Assignment:
Retype all the entries word for word, but omit the pictures.

Records for this task:
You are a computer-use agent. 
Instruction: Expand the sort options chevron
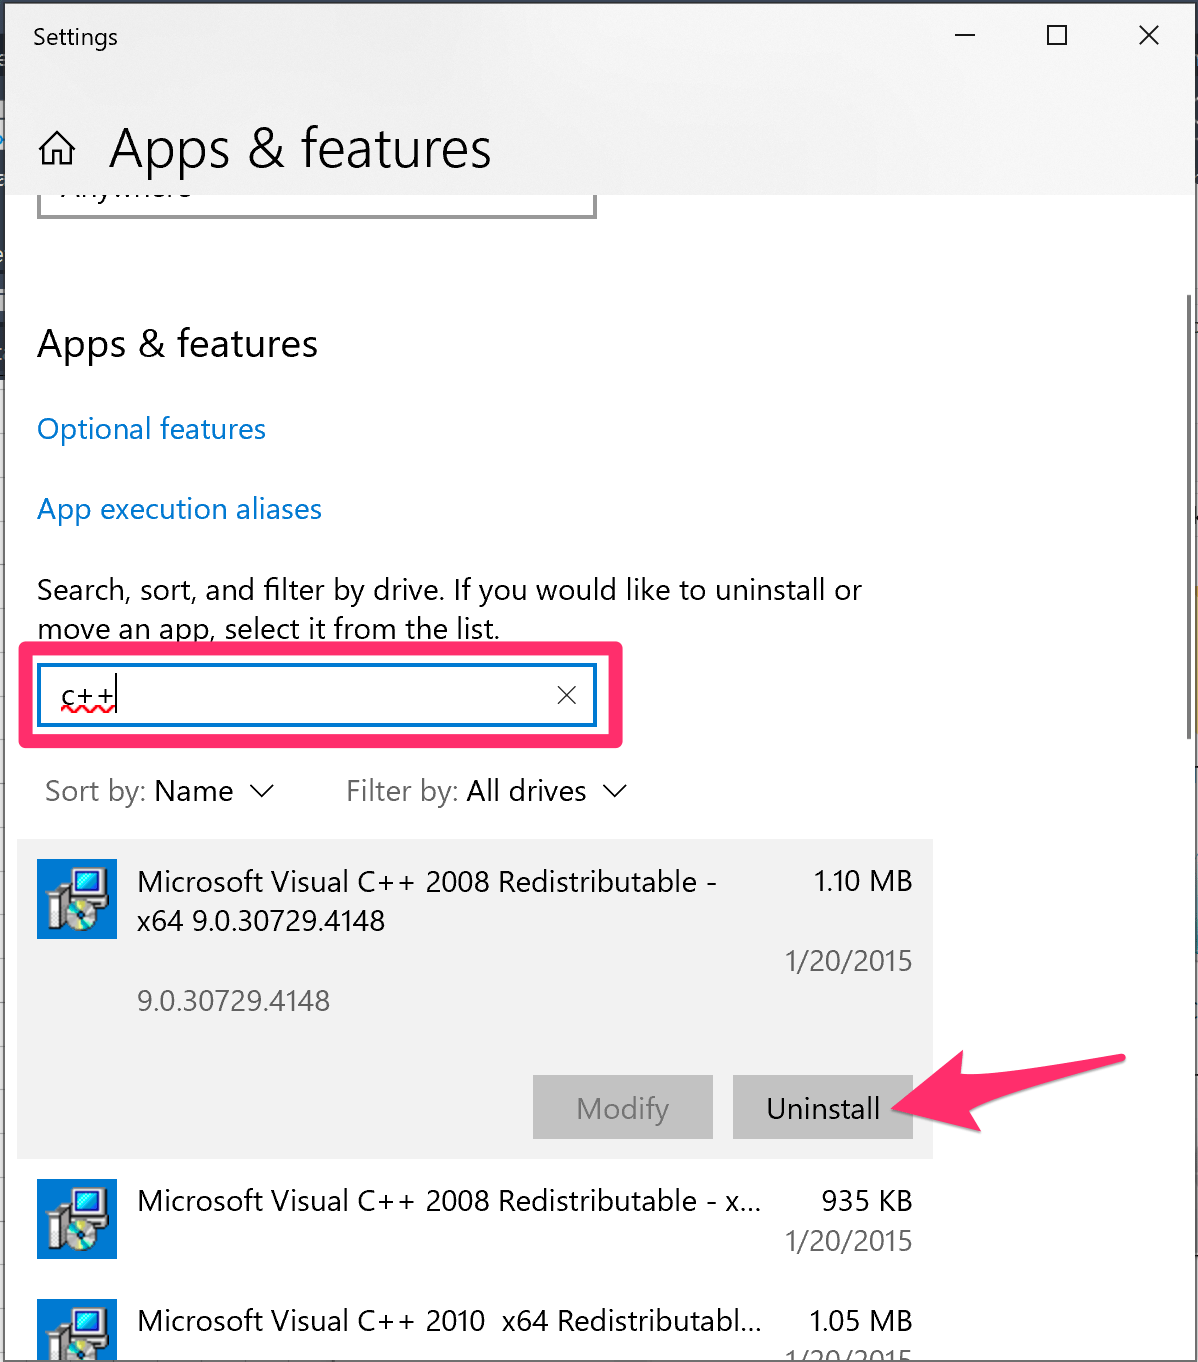(x=261, y=791)
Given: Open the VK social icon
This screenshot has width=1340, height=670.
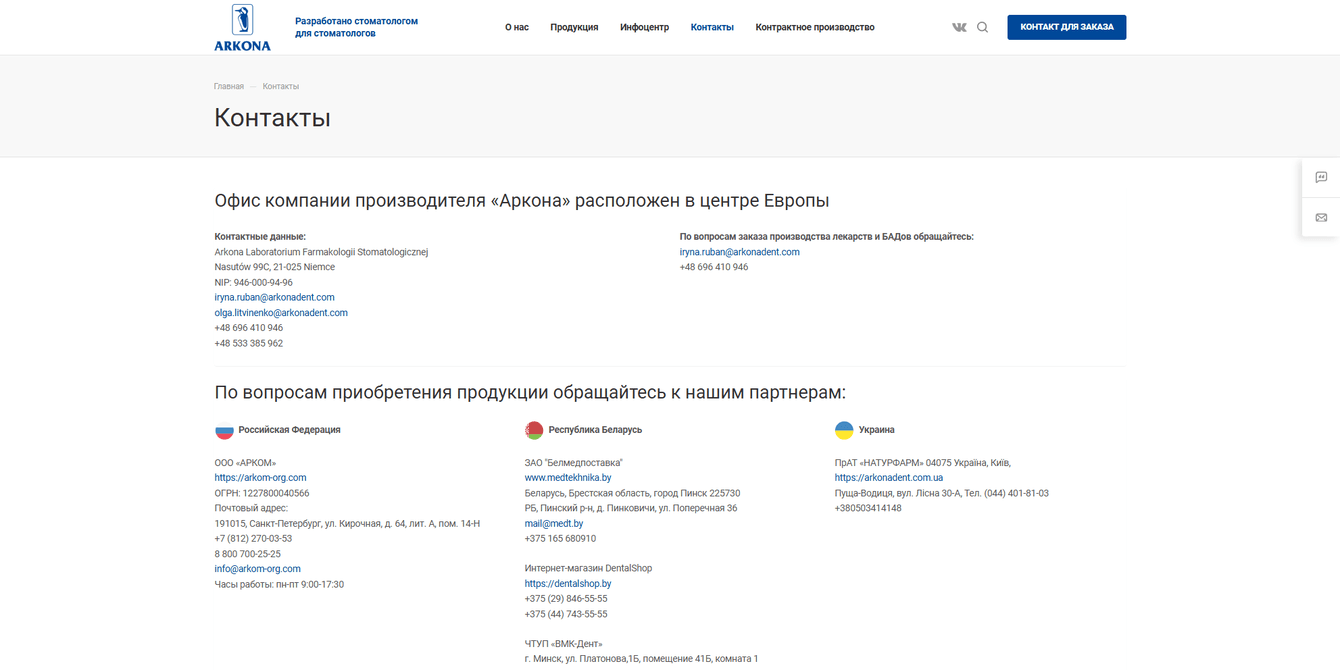Looking at the screenshot, I should point(959,28).
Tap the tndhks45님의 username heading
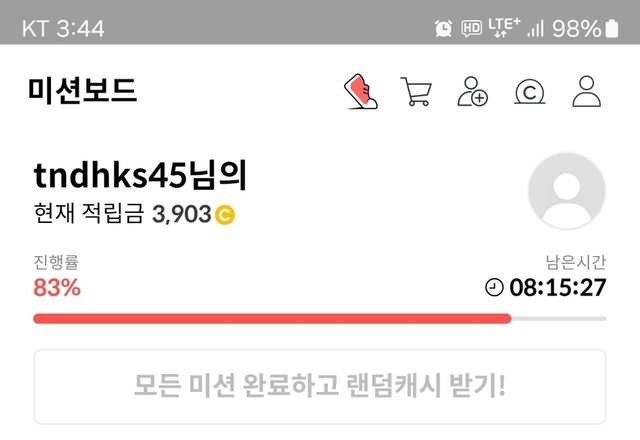This screenshot has width=640, height=440. click(140, 176)
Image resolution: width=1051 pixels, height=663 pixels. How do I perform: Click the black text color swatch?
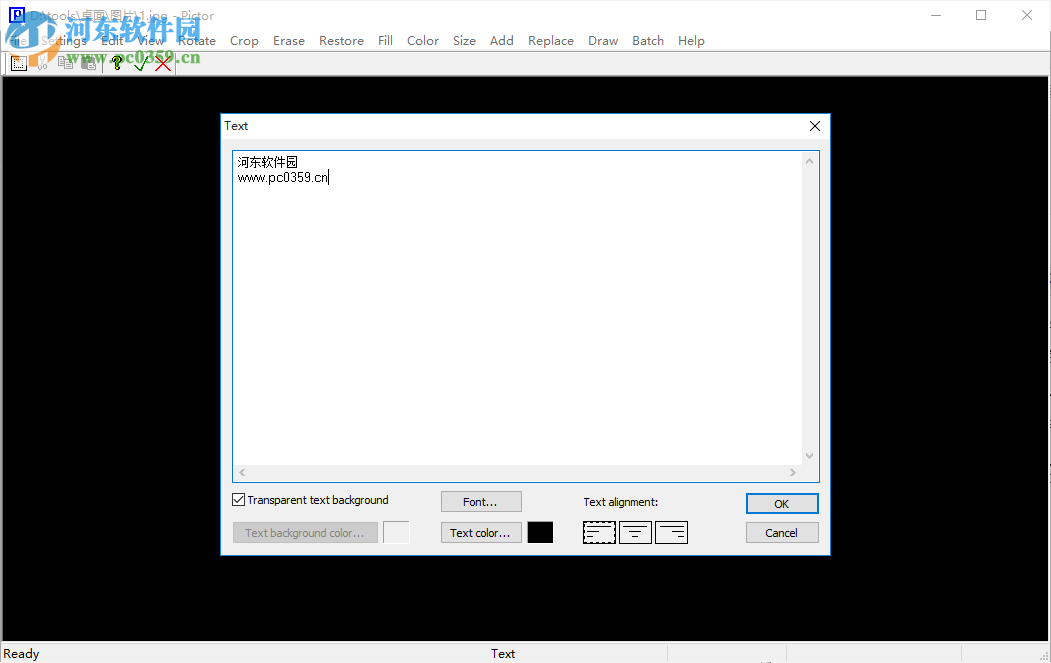click(540, 532)
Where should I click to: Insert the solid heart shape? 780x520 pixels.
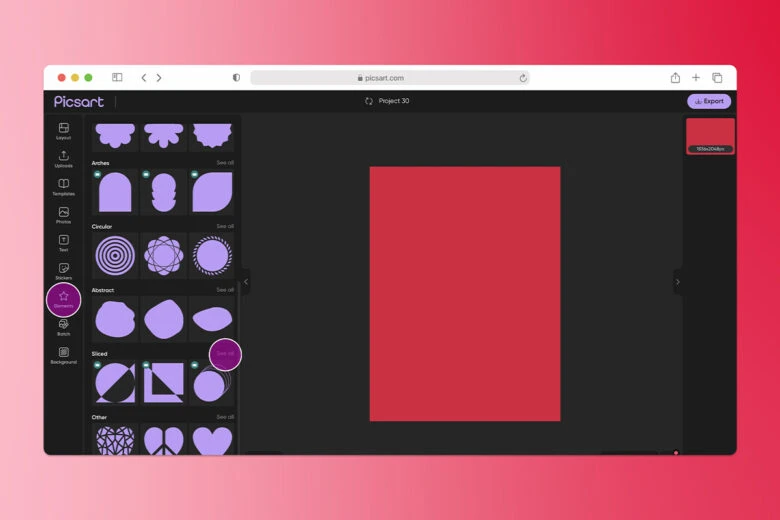pyautogui.click(x=212, y=440)
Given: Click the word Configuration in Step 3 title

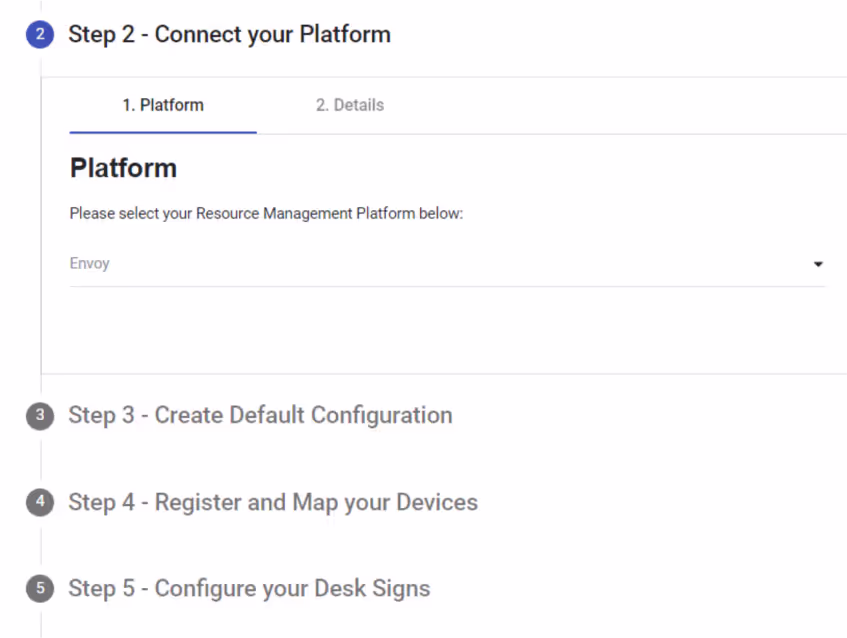Looking at the screenshot, I should pos(381,415).
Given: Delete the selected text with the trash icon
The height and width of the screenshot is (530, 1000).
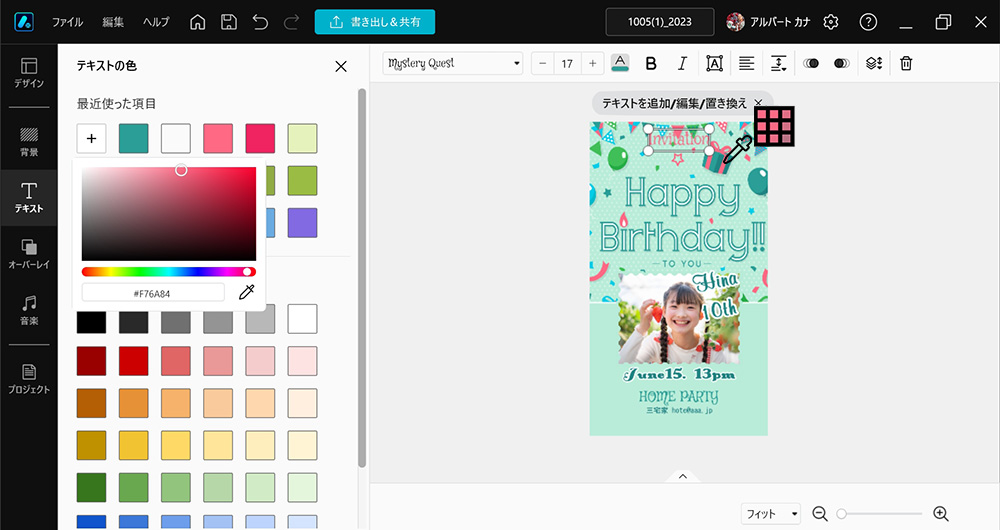Looking at the screenshot, I should pyautogui.click(x=906, y=63).
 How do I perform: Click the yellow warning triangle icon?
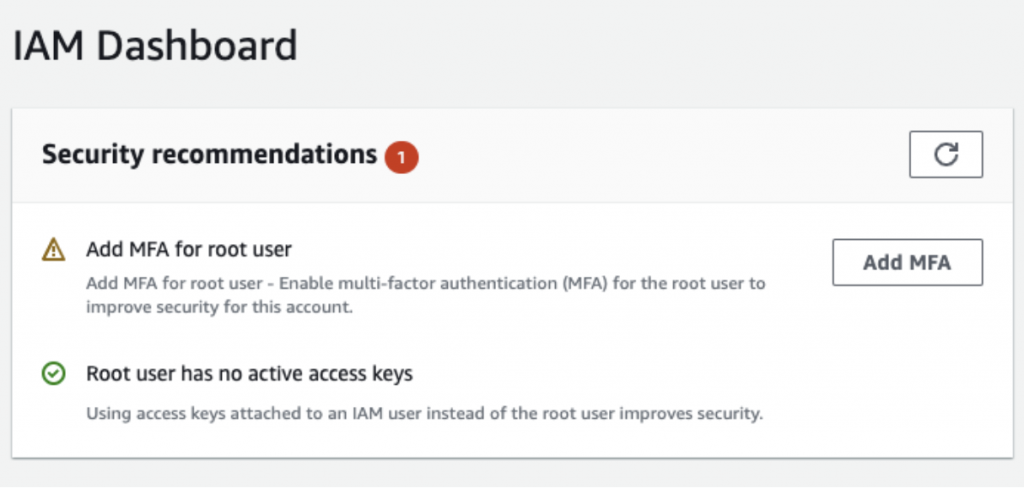point(54,249)
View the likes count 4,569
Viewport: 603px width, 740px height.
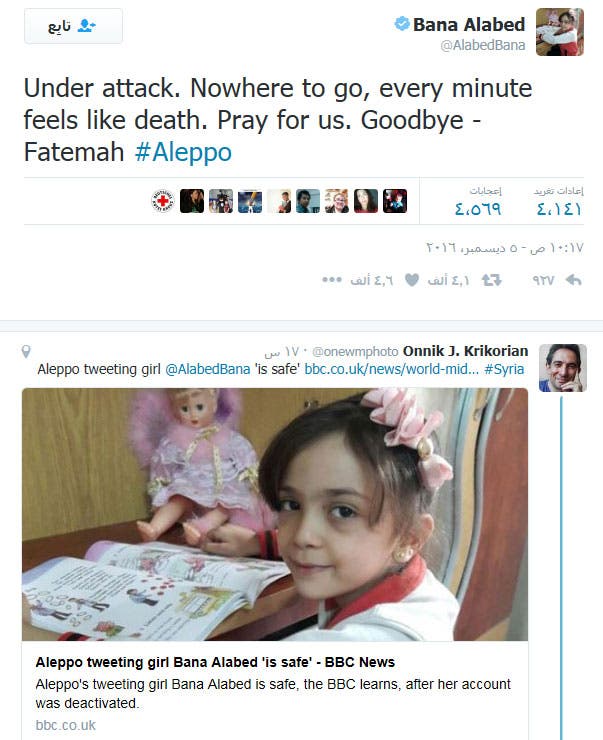pos(478,209)
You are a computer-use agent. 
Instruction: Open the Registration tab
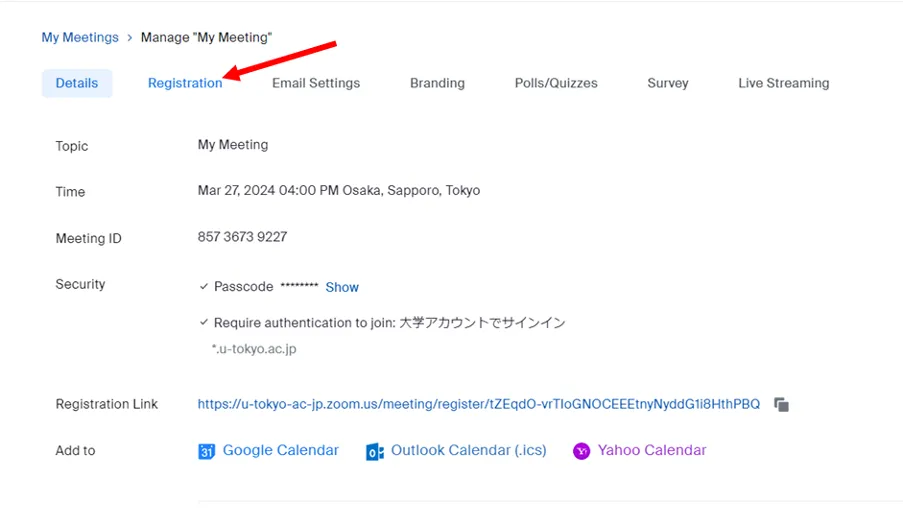point(185,83)
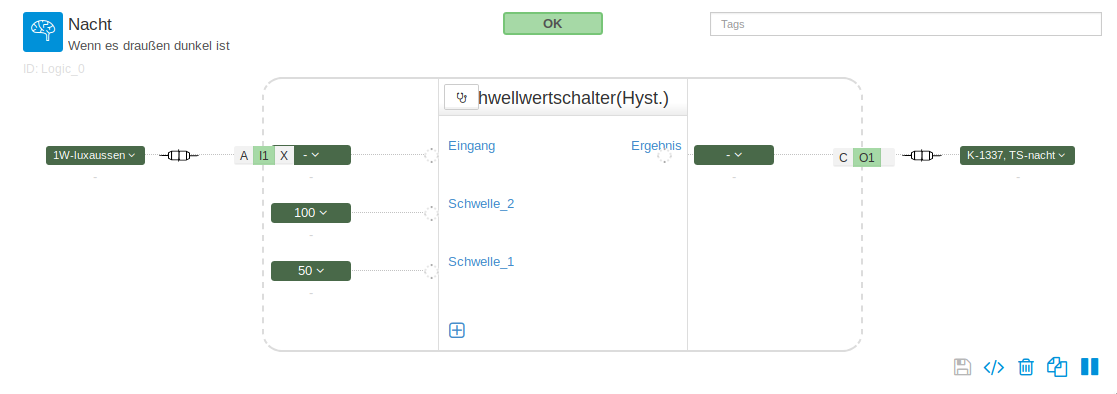Open the K-1337, TS-nacht dropdown

tap(1017, 155)
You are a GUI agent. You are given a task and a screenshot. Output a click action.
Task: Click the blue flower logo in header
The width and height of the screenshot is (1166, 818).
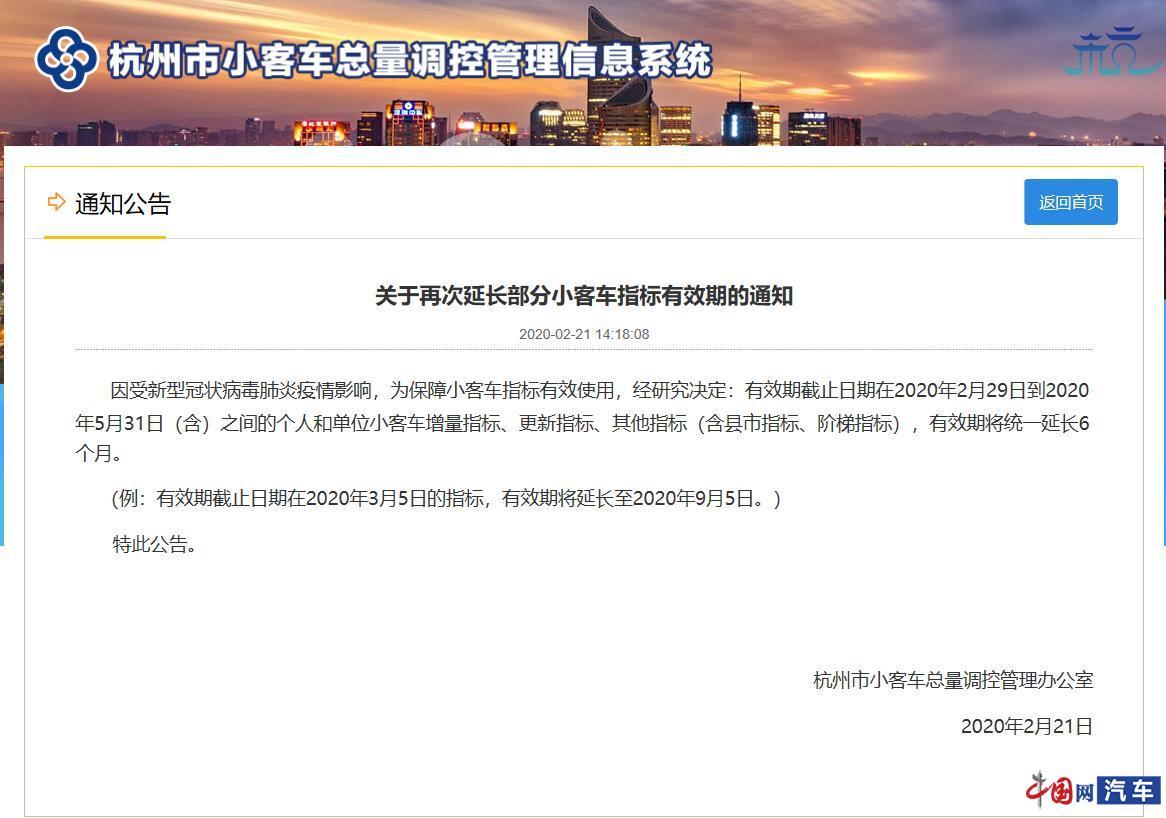tap(66, 59)
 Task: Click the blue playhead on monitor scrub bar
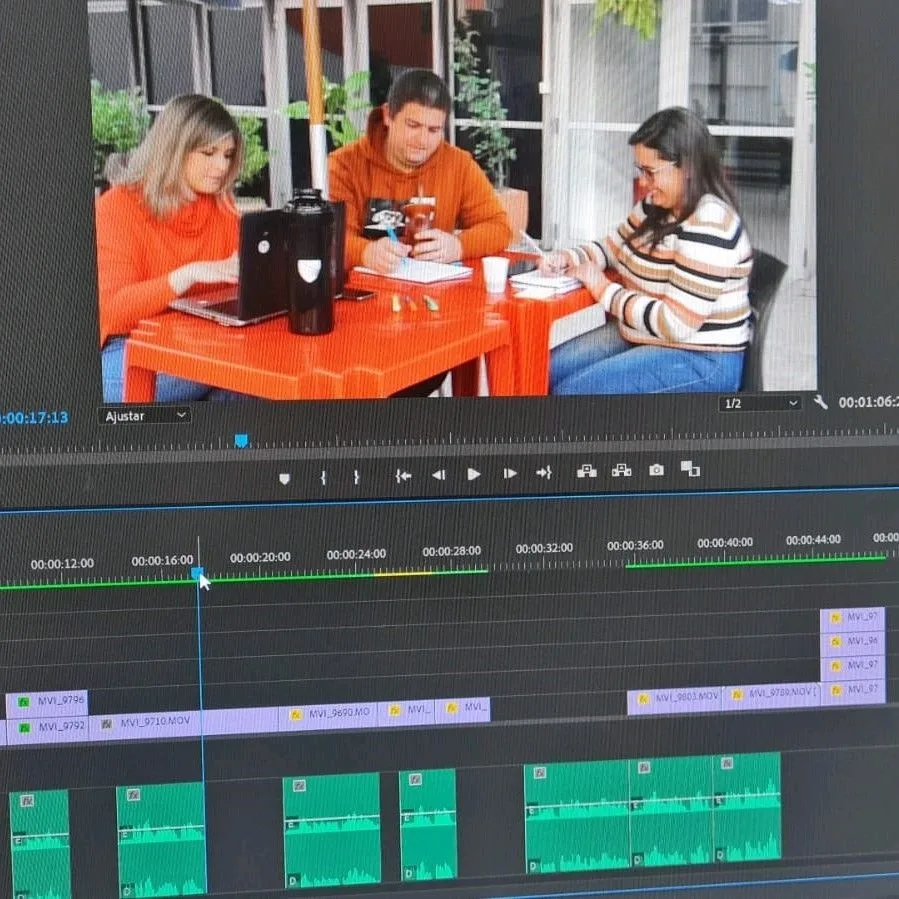[241, 440]
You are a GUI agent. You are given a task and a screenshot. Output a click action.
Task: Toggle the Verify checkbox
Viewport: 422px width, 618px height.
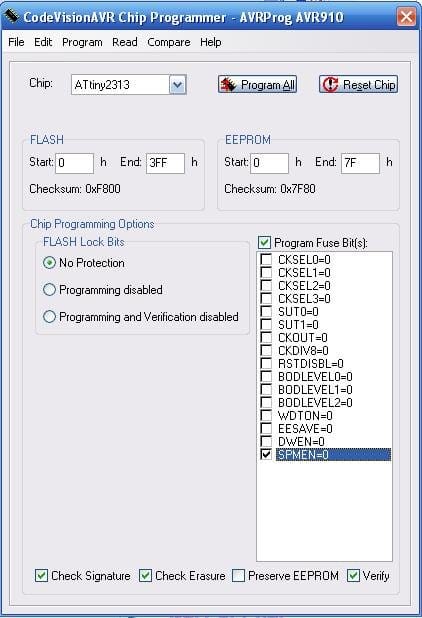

Written response:
You are a computer-use agent. 
Instruction: Expand the sort options chevron
(x=261, y=791)
Given: Open the VK social icon
This screenshot has width=1340, height=670.
Looking at the screenshot, I should point(959,28).
Tap the tndhks45님의 username heading
This screenshot has width=640, height=440. click(140, 176)
Image resolution: width=1051 pixels, height=663 pixels. How do I perform: Click the black text color swatch?
click(540, 532)
Where should I click to: Insert the solid heart shape? 780x520 pixels.
pyautogui.click(x=212, y=440)
Given: Click the word Configuration in Step 3 title

Looking at the screenshot, I should pos(381,415).
Given: Delete the selected text with the trash icon
The height and width of the screenshot is (530, 1000).
Looking at the screenshot, I should pyautogui.click(x=906, y=63).
 How do I perform: Click the yellow warning triangle icon?
point(54,249)
View the likes count 4,569
Viewport: 603px width, 740px height.
pos(478,209)
You are a computer-use agent. 
Instruction: Open the Registration tab
point(185,83)
Open the K-1337, TS-nacht dropdown

tap(1017, 155)
You are a GUI agent. You are given a task and a screenshot. Output a click action.
Task: Click the blue flower logo in header
The width and height of the screenshot is (1166, 818).
tap(66, 59)
 Task: Click the blue playhead on monitor scrub bar
[241, 440]
You are a GUI agent. You are given a task and a screenshot. Output a click action.
Task: Toggle the Verify checkbox
Viewport: 422px width, 618px height.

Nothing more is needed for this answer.